- _Excerpt_:
══════════════════════════════
Working-Class Studies Association
- Abbreviation: WCSA
- Established: 2004; 22 years ago
- Founders: Sherry Linkon & John Russo
- Type: Nonprofit
- Headquarters: Newfane, Vermont
- Origins: Center for Working-Class Studies & Center for Study of Working Class Life
- Methods: Conferences, publications, awards, and educational resources
- Field: Working class culture
- President: Anthony Casamassima
- Treasurer: Terry Easton
- Secretary: Carol Quirke
- Publication: Journal of Working-Class Studies
- Awards: Studs Terkel Award, Tillie Olsen Award for Creative Writing, C.L.R. James Award, Jake Ryan & Charles Sackrey Award, Russo & Linkon Award, Constance Coiner Award, Lifetime Achievement Award
- Website: workingclassassn.org

= Working-Class Studies Association =

Organization in the United States

The Working-Class Studies Association (WCSA) is a non-profit association that helps develop and support scholarship, teaching, and activism related to working-class life and cultures. The WCSA was first established by the Youngstown State University's former Center for Working-Class Studies in 2003, supported by a grant from the Ford Foundation. Members are located in countries across the globe, and they include poets, scholars, activists, teachers, students, journalists, artists, small press publishers, and others interested in building the field of working-class studies.

The association holds an annual conference and other events, promotes the field through a variety of awards, and publishes The Journal of Working-Class Studies.

==History==
The origins of the Working-Class Studies Association can be traced to the Center for Working-Class Studies at Youngstown State University in Ohio and the Center for Study of Working Class Life at Stony Brook University. A complementary series of biennial conferences sponsored by these centers fostered a community of scholars, activists, artists, publishers, and journalists invested in the study of and advocacy for working-class life, culture and interests.
══════════════════════════════
- _Directive 1_: In the article on the Working-Class Studies Association, what journal does the association publish?
- _Directive 2_: Pick up the article on the Working-Class Studies Association after its last sentence and continue it.
The data after this article have no connection to it.

- _Supplied material_:
══════════════════════════════
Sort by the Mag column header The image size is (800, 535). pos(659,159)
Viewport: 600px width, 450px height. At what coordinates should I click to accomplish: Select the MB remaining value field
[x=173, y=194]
══════════════════════════════
- _Response 1_: The Journal of Working-Class Studies.

- _Response 2_:
The Youngstown Center for Working-Class Studies (CWCS) was the first multi-disciplinary academic center in the US devoted to the study of working-class culture broadly defined. What distinguished the center was an interdisciplinary approach to the study of working-class issues. The center was launched in 1996 after a group of Youngstown faculty organized two interdisciplinary conferences in the early 1990s, one on the 1930s and the next on working-class studies, and received a grant from the Association of American Colleges and Universities to explore the category of class as part of a broader project promoting diversity on college campuses. Under the leadership of co-founders Sherry Linkon and John Russo, the center supported a range of activities promoting awareness of and respect for working-class life and culture, including an educational program in collaboration with Local 1375 of the United Steelworkers that brought college classes to the union hall. This work, in addition to continuing biennial conferences on working-class studies, was further supported by two grants from the Ford Foundation starting in 2000.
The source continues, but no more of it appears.